## TASK INSTRUCTIONS:
List the part of the records that opens with the line containing "Click the pink MGF legend label" and closes with the line containing "(x=35, y=432)", both lines included, as a JSON array of strings with one string per line and blank lines skipped.

## TASK MATERIAL:

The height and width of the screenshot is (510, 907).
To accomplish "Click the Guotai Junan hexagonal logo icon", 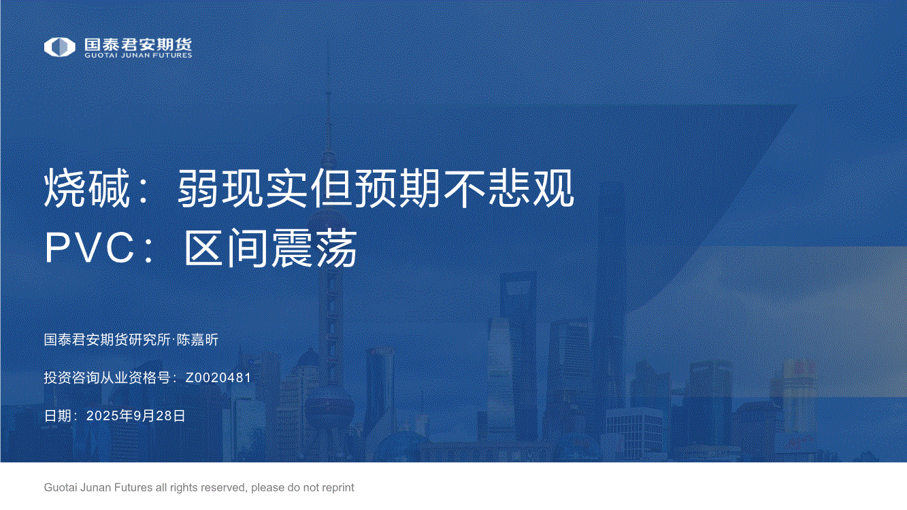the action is click(x=59, y=47).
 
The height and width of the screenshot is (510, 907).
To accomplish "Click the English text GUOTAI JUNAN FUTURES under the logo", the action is click(x=138, y=56).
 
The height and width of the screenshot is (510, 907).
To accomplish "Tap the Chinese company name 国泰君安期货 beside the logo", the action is click(x=138, y=44).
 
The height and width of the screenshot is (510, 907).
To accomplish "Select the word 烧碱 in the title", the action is click(x=86, y=188).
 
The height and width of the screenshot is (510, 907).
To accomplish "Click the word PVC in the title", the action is click(x=89, y=248).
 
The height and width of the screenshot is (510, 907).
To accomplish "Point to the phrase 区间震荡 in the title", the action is click(x=271, y=248).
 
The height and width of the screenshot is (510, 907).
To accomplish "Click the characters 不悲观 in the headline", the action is click(x=509, y=188).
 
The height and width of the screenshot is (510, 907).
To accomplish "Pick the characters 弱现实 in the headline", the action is click(x=242, y=188).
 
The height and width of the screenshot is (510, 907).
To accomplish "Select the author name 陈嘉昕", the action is click(x=197, y=339).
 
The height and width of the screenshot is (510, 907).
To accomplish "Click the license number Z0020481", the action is click(x=218, y=377).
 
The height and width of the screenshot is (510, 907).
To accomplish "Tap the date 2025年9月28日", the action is click(x=135, y=415).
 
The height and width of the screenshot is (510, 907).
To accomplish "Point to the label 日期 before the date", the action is click(x=58, y=415).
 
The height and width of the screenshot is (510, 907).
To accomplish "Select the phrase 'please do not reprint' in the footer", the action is click(x=303, y=488).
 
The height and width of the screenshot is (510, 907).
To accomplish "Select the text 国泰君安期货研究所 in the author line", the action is click(x=108, y=339).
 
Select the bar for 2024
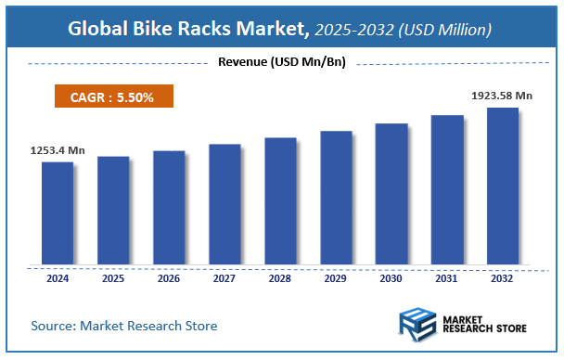[58, 212]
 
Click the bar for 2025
[113, 210]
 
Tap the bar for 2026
[169, 207]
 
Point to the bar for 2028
[280, 200]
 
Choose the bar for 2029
[336, 197]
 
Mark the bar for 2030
[391, 193]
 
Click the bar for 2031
[447, 189]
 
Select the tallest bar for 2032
[503, 186]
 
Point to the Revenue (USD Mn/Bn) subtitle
[281, 62]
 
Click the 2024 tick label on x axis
[58, 277]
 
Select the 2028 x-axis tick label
[280, 277]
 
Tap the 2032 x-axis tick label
[503, 277]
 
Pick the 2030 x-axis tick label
[391, 277]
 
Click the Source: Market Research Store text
[123, 326]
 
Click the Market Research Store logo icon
[418, 327]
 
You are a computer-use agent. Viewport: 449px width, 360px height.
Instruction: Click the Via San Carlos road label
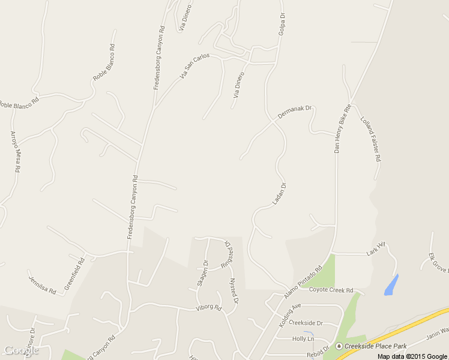point(194,67)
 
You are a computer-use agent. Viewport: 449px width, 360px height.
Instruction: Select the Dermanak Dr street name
point(295,112)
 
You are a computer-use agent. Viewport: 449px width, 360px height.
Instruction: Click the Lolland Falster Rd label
point(371,138)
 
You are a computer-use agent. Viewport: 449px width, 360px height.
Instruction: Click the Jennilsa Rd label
point(42,282)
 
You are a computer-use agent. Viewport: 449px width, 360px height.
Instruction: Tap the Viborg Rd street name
point(208,308)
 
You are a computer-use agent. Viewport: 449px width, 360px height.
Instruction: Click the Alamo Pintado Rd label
point(303,279)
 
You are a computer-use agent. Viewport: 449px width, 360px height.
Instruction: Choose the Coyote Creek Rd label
point(331,290)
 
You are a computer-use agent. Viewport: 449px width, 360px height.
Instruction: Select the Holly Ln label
point(303,339)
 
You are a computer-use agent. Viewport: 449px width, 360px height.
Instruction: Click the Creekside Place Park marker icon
point(339,346)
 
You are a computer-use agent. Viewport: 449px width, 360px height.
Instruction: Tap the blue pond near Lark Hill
point(391,284)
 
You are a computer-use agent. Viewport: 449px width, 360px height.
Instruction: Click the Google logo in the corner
point(21,350)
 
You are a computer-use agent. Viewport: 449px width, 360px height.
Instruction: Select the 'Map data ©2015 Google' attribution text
point(412,356)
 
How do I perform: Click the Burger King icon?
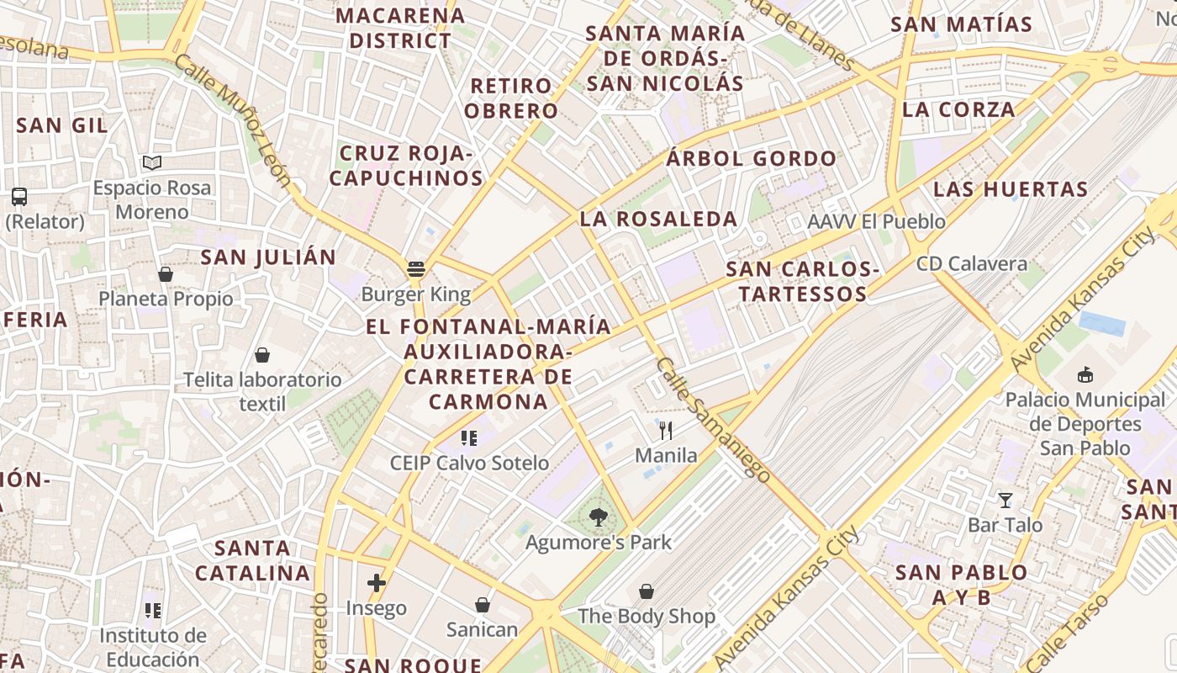[415, 269]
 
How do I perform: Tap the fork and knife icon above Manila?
[666, 431]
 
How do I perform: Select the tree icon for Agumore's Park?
[598, 517]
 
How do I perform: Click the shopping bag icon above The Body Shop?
[647, 591]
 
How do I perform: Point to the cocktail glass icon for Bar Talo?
[1005, 501]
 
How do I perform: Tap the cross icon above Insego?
[376, 582]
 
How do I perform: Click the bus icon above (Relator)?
[19, 197]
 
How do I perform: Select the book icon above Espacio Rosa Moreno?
[151, 162]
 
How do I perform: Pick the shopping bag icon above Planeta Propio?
[166, 274]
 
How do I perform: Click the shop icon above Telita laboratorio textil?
[262, 355]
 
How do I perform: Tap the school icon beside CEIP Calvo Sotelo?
[469, 437]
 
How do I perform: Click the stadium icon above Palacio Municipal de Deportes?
[1085, 374]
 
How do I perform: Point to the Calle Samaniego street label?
[713, 420]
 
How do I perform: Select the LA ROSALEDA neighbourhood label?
[658, 219]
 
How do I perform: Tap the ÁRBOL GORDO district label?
[751, 158]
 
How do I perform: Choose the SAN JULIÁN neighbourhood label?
[268, 257]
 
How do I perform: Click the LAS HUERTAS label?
[1011, 188]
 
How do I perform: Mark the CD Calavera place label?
[972, 263]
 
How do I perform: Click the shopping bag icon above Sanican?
[483, 605]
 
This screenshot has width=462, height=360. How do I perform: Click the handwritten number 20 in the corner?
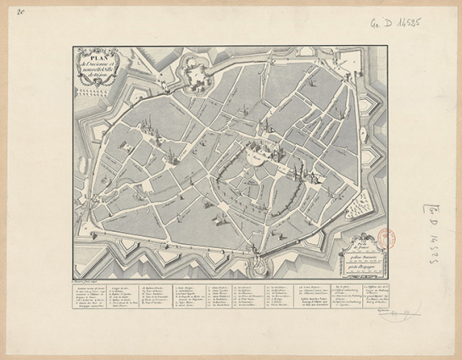click(19, 12)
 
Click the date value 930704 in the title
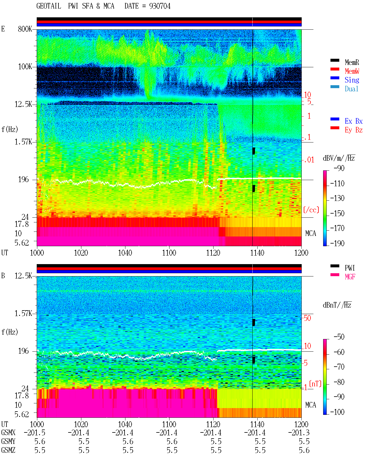(x=160, y=6)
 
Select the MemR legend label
(x=352, y=62)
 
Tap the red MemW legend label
(x=352, y=71)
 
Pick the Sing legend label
(x=352, y=80)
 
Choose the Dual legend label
(x=351, y=89)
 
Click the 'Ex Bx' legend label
(x=353, y=121)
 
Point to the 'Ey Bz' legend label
(x=353, y=130)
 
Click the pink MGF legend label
(x=350, y=277)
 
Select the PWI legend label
(x=350, y=268)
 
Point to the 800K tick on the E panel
(x=25, y=29)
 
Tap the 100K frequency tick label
(x=25, y=67)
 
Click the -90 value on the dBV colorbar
(x=339, y=168)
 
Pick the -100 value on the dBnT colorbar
(x=337, y=412)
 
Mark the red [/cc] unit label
(x=311, y=210)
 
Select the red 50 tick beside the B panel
(x=307, y=318)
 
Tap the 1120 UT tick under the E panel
(x=213, y=253)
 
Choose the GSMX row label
(x=8, y=432)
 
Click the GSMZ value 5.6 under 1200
(x=304, y=450)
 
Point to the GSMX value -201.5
(x=35, y=432)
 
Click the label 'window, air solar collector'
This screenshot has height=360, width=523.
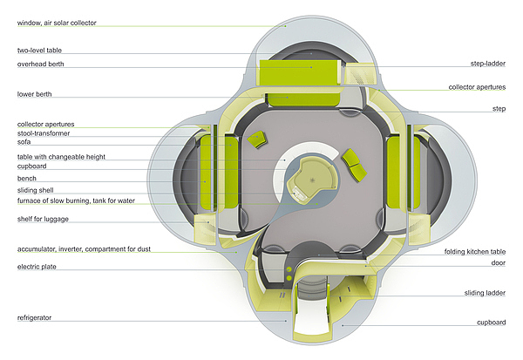pos(51,22)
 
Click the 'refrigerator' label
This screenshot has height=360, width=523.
pos(34,318)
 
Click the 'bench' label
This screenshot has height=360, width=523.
pos(26,178)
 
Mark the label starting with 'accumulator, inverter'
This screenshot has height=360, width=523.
pos(84,248)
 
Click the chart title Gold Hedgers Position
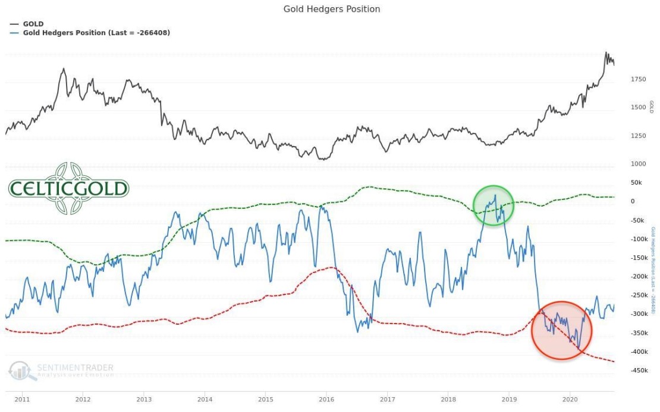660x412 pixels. tap(331, 9)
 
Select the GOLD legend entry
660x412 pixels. tap(33, 24)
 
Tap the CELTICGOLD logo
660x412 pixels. tap(68, 189)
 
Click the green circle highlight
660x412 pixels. tap(493, 205)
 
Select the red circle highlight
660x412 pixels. tap(561, 331)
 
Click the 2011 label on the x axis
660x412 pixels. tap(22, 400)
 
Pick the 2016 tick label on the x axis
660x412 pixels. tap(326, 400)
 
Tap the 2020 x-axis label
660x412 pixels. tap(570, 400)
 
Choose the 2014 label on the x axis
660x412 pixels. tap(205, 400)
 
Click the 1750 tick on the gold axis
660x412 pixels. tap(638, 79)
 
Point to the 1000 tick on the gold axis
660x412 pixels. tap(638, 164)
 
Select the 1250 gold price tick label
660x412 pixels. tap(638, 136)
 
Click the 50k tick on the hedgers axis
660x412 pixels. tap(636, 183)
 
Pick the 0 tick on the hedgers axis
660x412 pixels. tap(632, 201)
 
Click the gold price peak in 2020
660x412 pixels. tap(606, 52)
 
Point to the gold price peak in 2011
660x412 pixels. tap(64, 69)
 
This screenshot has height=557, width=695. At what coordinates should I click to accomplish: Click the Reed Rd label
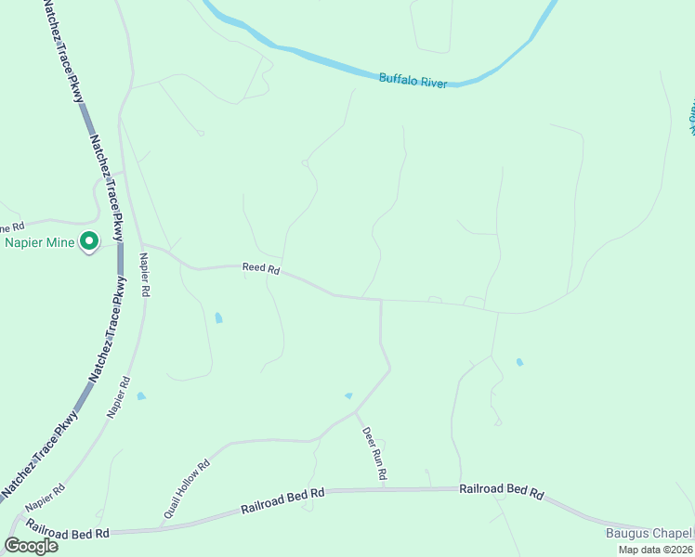coord(261,268)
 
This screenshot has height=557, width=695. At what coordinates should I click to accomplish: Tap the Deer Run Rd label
coord(374,453)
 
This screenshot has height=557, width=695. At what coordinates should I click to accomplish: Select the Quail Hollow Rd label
coord(187,487)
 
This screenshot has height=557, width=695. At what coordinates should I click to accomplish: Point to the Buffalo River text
coord(413,81)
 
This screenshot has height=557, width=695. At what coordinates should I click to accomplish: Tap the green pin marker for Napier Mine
coord(89,241)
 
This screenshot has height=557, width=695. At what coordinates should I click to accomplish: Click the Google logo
coord(31,546)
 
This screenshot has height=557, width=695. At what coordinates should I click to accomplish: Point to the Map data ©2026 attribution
coord(655,550)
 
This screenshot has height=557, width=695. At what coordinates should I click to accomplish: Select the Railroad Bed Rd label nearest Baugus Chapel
coord(501,491)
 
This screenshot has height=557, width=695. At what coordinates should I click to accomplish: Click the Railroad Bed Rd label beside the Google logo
coord(68,528)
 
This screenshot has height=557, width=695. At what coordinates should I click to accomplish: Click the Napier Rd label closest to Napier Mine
coord(144,274)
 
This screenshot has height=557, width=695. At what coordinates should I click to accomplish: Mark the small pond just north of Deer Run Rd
coord(349,396)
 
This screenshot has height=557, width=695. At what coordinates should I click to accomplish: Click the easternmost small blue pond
coord(519,362)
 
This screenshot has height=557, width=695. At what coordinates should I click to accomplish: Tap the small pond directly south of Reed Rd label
coord(218,317)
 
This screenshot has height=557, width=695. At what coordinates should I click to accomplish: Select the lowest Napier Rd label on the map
coord(45,498)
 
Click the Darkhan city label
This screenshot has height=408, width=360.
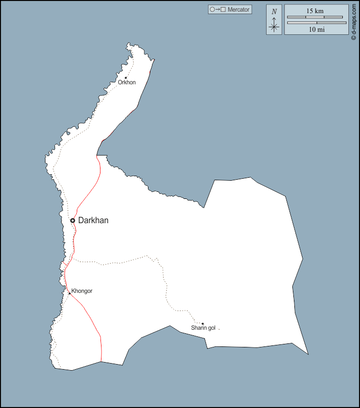(x=93, y=221)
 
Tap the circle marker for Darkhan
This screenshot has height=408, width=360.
(x=73, y=221)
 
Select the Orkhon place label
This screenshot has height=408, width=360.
(x=127, y=83)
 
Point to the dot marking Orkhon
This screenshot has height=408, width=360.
(x=126, y=78)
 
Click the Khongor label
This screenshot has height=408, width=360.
(x=82, y=291)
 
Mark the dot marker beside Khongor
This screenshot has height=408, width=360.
(x=70, y=293)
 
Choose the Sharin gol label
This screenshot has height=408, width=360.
(x=203, y=328)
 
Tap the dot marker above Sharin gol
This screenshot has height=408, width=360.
(x=202, y=324)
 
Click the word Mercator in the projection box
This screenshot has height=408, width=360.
(x=238, y=10)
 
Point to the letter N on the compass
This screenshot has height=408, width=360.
(x=274, y=12)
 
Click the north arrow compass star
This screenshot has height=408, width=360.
(x=274, y=26)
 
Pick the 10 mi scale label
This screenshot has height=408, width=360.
(x=317, y=30)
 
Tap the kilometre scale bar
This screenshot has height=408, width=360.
(x=317, y=17)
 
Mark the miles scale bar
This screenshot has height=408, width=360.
(x=317, y=23)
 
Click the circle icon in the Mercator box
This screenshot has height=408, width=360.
(x=213, y=10)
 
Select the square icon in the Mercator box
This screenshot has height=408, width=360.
(x=223, y=10)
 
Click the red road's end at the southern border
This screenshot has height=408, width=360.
(x=101, y=361)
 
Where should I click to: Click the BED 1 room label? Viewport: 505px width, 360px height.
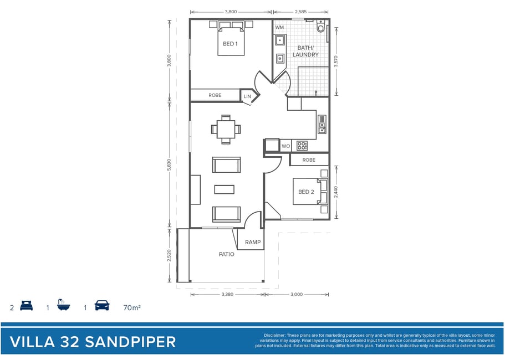click(230, 44)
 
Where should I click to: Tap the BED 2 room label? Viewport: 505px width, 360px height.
click(306, 192)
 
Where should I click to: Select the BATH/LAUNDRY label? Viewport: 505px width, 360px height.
click(305, 51)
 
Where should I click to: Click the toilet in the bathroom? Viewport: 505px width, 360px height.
click(320, 26)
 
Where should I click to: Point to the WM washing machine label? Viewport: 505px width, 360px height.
click(279, 27)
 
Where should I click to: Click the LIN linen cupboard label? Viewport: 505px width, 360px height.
click(247, 96)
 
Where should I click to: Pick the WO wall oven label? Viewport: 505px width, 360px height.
click(285, 146)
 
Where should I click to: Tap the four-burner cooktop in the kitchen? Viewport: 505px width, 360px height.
click(302, 146)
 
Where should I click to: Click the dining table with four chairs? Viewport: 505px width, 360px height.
click(226, 130)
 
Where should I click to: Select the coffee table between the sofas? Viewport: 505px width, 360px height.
click(225, 189)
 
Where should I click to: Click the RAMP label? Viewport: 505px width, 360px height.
click(253, 242)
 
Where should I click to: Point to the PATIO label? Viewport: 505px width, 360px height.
click(226, 254)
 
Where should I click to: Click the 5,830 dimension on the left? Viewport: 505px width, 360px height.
click(170, 165)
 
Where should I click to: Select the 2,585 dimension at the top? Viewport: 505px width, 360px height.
click(300, 12)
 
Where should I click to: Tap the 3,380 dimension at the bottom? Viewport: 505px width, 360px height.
click(227, 295)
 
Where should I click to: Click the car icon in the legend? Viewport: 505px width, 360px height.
click(102, 305)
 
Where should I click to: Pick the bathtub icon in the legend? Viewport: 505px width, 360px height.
click(63, 305)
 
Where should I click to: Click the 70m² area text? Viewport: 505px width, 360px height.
click(132, 307)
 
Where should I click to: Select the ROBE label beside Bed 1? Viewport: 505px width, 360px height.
click(215, 95)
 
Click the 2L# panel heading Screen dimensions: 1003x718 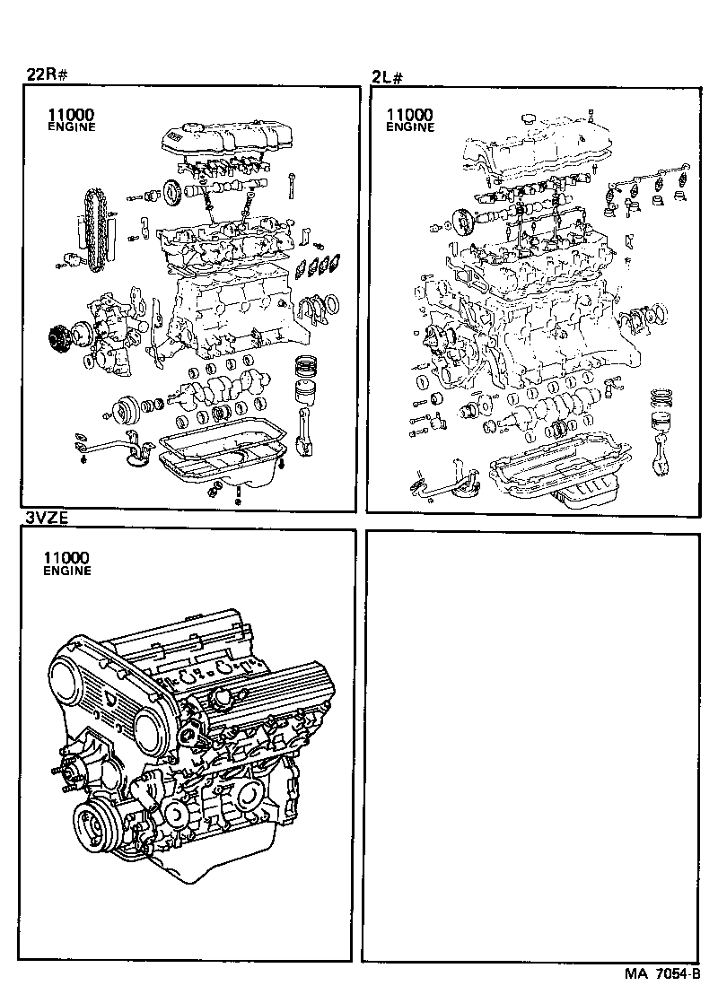click(387, 77)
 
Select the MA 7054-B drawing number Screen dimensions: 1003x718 click(663, 974)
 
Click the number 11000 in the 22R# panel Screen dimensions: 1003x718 click(70, 115)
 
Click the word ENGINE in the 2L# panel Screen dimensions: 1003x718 click(410, 127)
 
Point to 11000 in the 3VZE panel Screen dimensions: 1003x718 click(66, 558)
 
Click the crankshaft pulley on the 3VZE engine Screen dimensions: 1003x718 click(95, 825)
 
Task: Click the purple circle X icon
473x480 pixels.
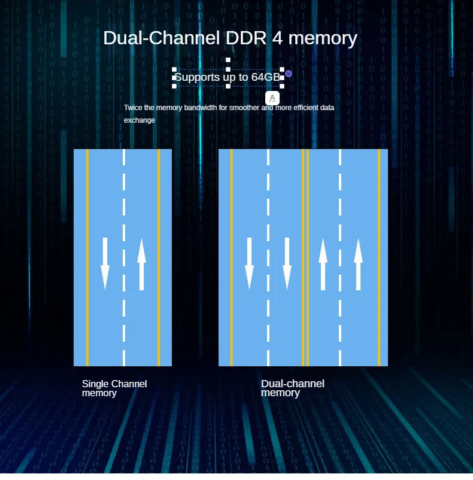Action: click(x=289, y=73)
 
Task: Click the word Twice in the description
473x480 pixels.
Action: click(x=134, y=108)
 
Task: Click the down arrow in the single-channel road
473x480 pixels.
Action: click(x=105, y=263)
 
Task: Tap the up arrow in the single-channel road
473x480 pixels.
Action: click(x=142, y=263)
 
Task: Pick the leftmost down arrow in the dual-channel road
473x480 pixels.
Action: click(x=250, y=263)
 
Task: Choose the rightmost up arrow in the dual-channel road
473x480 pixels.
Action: click(x=359, y=263)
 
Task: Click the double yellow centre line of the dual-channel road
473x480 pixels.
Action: click(x=305, y=257)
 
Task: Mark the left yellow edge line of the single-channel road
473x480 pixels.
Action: click(x=87, y=257)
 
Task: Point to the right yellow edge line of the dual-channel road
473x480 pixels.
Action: click(x=379, y=257)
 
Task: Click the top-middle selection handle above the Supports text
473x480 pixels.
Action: click(x=228, y=60)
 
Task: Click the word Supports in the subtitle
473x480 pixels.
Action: click(x=197, y=77)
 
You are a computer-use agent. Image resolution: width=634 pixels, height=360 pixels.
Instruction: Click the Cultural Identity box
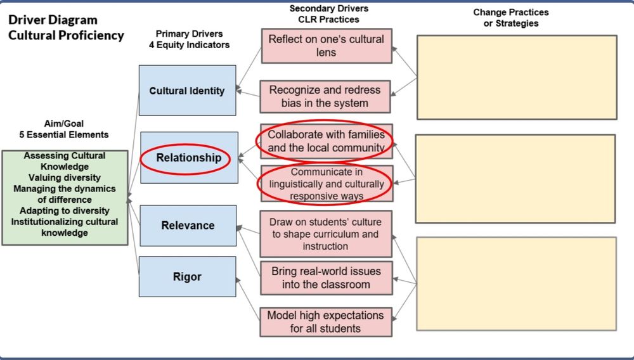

## COMPLETED TASK:
[
  "Click the pink MGF legend label",
  "(x=350, y=277)",
  "Select the PWI legend label",
  "(x=350, y=268)",
  "Point to the 800K tick on the E panel",
  "(x=25, y=29)",
  "Tap the 100K frequency tick label",
  "(x=25, y=67)",
  "Click the -90 value on the dBV colorbar",
  "(x=339, y=168)",
  "Pick the -100 value on the dBnT colorbar",
  "(x=337, y=412)",
  "Mark the red [/cc] unit label",
  "(x=311, y=210)",
  "Select the red 50 tick beside the B panel",
  "(x=307, y=318)",
  "Tap the 1120 UT tick under the E panel",
  "(x=213, y=253)",
  "Choose the GSMX row label",
  "(x=8, y=432)",
  "Click the GSMZ value 5.6 under 1200",
  "(x=304, y=450)",
  "Point to the GSMX value -201.5",
  "(x=35, y=432)"
]